Gérard Wajcman : l’oeil absolu

Soirée « Sur le vif »

Gérard Wajcman

Invité à l’Association de la Cause Freudienne-Belgique

Le jeudi 25 mars à 21h

37 rue du Prince Royal à Ixelles

La soirée, consacrée à son dernier livre « L’œil absolu »[1],  sera animée par Yves Depelsenaire


« Entre vidéosurveillance et idéologie de la transparence, le psychanalyste Gérard Wajcman décrit une nouvelle tyrannie du regard. Dans un immeuble parisien, un dispositif de vidéosurveillance a été installé. Il permet aux résidents d’observer le bâtiment depuis leur téléviseur. Grâce à des caméras de CCTV (Closed Circuit TV) qui fleurissent dans d’autres grandes villes, Londres en tête, chacun peut surveiller sa cage d’escalier, voire son propre salon. « Le sens du «circuit fermé» de la télévision se révèle : c’est le regard en circuit fermé. Son accomplissement ultime, c’est le spectateur se regardant à la télé en train de regarder la télé, se surveillant lui-même », commente Gérard Wajcman ». (Le monde des livres)

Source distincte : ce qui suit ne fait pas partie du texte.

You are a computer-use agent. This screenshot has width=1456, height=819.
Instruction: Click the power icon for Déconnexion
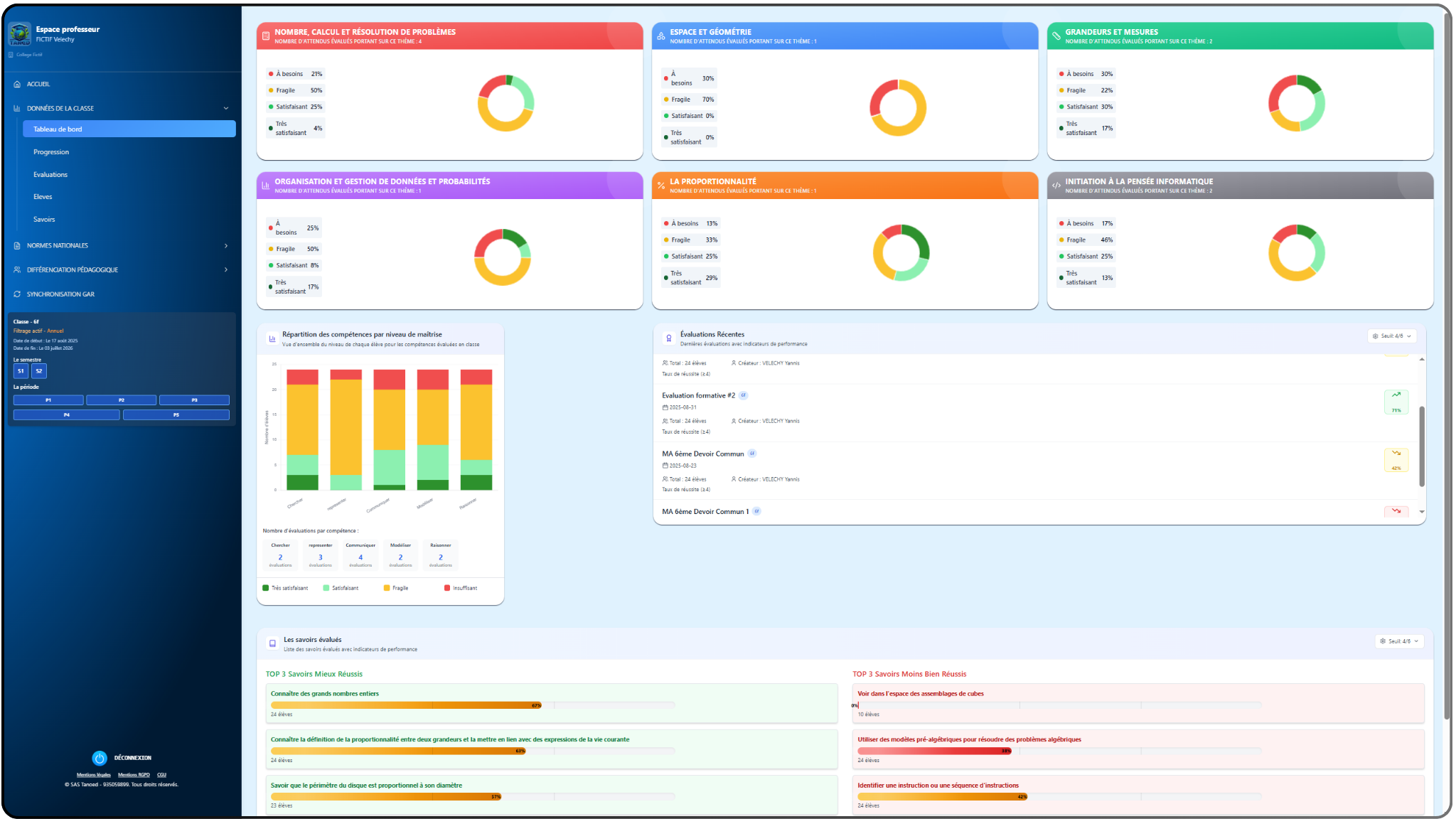pyautogui.click(x=100, y=758)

« La surveillance totale de la planète et de nos vies, entre menace réelle et mythe contemporain: un essai brillant de Gérard Wajcman. Voir est une arme du pouvoir. Depuis la vidéosurveillance jusqu’aux balayages satellitaires de la planète, en passant par l’imagerie médicale et la télé-réalité, d’innombrables dispositifs s’acharnent à nous rendre intégralement visibles et transparents. On sait que sortir faire ses courses à Londres aujourd’hui, c’est être filmé plus de trois cents fois. La science et la technique ont bricolé un dieu omnivoyant électronique, un nouvel Argos doté de millions d’yeux qui ne dorment jamais. Plus que dans une civilisation de l’image, nous sommes désormais dans une civilisation du regard. On surveillait jadis les criminels, aujourd’hui on surveille surtout les innocents. Pour la politique sécuritaire, nous sommes tous des dommages collatéraux. Mais au-delà de la surveillance, ce regard global infiltre aujourd’hui tous les domaines de nos vies, de la naissance à la mort. La transparence n’est pas qu’une affaire sociale, elle vise aussi le privé de nos maisons et l’intérieur de nos corps, dissolvant chaque jour un peu plus l’espace de l’intime et du secret ». (Quatrième de couverture)

Gérard Wajcman, écrivain, psychanalyste, maître de conférences au département de psychanalyse de l’Université Paris-VIII, dirige le Centre d’étude d’histoire et de théorie du regard. Il est l’auteur notamment de : Le Maître et l’Hystérique (Navarin/Le Seuil, 1982), L’Interdit (Denoël, 1986), L’Objet du siècle (Verdier, 1998), Fenêtre, chroniques du regard et de l’intime (Verdier, 2004).